内製化とは、アプリの修正や改善を自社で行える状態をつくることです。
・入力項目を減らす
・集計方法を変更する
・新規現場用アプリを追加する
こうした調整を自社で行えるようになると、改善スピードは飛躍的に高まります。
さらに、基幹システムとの連携設計も自社理解が不可欠です。自社の業務フローを深く理解しているのは、自社の人材です。連携の考え方やデータ設計を理解していなければ、長期的な運用は困難になります。

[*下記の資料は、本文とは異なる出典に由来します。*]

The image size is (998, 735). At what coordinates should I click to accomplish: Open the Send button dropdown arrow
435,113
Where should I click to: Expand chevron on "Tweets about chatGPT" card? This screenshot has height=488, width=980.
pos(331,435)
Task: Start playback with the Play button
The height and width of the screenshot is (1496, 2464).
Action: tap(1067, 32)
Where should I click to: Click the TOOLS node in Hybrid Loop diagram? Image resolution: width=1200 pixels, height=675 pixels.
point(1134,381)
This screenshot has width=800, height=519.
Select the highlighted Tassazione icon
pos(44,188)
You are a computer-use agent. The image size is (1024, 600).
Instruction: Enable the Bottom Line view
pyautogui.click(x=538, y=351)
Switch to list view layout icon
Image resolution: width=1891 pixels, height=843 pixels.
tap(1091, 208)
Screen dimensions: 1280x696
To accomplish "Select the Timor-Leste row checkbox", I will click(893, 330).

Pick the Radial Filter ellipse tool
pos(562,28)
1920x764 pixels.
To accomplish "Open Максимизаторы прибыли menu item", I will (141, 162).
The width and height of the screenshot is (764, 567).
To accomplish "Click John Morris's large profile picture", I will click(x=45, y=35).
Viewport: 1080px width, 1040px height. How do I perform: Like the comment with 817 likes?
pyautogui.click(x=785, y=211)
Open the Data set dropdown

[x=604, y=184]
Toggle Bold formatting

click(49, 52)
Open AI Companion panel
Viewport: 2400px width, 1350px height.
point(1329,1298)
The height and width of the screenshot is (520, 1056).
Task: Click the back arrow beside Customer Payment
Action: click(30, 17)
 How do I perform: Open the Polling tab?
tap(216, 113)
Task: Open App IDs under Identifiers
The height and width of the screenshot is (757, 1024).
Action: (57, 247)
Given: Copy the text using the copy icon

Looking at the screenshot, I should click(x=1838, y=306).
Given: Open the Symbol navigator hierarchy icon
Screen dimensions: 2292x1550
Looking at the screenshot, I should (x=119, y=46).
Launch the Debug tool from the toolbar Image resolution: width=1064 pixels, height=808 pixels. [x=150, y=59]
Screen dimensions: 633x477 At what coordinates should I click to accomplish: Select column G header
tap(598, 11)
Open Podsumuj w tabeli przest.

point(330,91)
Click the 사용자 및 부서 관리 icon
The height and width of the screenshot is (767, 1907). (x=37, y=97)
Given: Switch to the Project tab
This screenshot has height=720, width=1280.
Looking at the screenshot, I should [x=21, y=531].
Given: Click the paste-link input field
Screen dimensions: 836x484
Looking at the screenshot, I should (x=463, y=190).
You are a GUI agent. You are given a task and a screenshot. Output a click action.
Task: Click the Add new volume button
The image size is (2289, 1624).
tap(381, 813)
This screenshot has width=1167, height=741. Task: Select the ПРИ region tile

しかし、最初から完全な内製化を目指すのは現実的ではありません。ここで有効なのが伴走支援です。
伴走支援とは、単なる操作説明ではなく、
・業務フローの整理
・アプリ設計の考え方の共有
・基幹連携の設計支援
・改善サイクルの確立
までを段階的に支援する取り組みです。
このプロセスを経ることで、担当者は「作り方」だけでなく「設計の思想」を理解します。これがDX人材の育成につながります。
DXの最終ゴールは、仕組みが回り続けることです。
ツールに依存するのではなく、自社で進化させられる体制を持つこと。それが持続可能な競争力に繋がります。
5回にわたり、ビルメンテナンス業界におけるDXの考え方を整理してきました。重要なのは、完璧を目指すことではなく、小さく始めて継続することです。